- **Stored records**
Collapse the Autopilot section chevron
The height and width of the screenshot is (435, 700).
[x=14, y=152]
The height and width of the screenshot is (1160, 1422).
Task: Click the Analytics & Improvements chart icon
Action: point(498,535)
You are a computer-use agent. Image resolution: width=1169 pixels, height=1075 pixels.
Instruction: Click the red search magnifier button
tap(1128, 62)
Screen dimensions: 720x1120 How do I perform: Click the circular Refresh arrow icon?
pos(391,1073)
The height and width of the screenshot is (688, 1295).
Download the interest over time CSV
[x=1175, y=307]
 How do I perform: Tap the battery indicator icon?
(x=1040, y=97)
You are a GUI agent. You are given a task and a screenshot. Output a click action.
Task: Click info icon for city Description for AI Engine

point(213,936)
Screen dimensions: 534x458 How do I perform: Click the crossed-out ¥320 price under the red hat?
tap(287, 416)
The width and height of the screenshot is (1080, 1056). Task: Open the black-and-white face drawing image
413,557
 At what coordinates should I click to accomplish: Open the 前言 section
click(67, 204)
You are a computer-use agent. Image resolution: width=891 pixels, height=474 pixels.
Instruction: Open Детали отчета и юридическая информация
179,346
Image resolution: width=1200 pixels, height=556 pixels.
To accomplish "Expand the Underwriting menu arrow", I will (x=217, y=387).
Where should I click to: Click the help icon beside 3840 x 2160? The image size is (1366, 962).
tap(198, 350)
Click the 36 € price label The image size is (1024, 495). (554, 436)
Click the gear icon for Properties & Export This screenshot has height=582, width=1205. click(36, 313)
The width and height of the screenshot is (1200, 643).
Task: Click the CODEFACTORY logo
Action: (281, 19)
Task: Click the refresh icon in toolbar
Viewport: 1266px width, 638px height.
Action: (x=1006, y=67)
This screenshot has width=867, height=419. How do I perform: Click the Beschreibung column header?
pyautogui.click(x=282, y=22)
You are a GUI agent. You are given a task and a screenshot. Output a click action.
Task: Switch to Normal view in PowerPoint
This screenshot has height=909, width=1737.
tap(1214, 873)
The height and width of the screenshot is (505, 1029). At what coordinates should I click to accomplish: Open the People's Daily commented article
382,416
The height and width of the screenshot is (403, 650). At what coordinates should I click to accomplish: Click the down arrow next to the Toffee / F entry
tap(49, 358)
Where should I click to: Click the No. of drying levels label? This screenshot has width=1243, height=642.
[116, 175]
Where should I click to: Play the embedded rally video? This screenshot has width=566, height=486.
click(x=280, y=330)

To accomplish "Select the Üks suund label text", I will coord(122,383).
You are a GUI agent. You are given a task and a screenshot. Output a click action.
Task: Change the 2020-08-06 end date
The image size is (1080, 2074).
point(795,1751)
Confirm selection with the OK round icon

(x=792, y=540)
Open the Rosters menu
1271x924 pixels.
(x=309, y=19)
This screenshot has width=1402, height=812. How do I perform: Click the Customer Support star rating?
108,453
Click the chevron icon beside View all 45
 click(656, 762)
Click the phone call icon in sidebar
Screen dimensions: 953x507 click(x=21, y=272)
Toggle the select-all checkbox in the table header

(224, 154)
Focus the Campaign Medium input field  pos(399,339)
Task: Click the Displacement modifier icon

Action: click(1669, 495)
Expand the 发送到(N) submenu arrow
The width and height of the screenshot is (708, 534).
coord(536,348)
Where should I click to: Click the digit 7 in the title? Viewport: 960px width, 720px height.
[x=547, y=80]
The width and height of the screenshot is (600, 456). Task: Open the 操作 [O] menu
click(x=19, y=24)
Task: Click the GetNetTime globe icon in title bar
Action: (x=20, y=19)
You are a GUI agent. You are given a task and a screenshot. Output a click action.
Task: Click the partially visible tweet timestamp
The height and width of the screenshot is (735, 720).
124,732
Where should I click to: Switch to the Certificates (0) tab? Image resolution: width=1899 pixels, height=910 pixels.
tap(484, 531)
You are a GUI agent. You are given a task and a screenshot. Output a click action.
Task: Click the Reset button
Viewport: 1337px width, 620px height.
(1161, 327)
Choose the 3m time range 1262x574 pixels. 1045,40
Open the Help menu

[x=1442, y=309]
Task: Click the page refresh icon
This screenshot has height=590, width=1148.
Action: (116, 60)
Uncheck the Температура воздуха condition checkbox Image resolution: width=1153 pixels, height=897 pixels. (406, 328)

- **Your task**
Some lines above hold the word "will". Copy all of them.

- **Response**
To accomplish "Expand the Underwriting menu arrow", I will (x=217, y=387).
To accomplish "Select the Üks suund label text", I will coord(122,383).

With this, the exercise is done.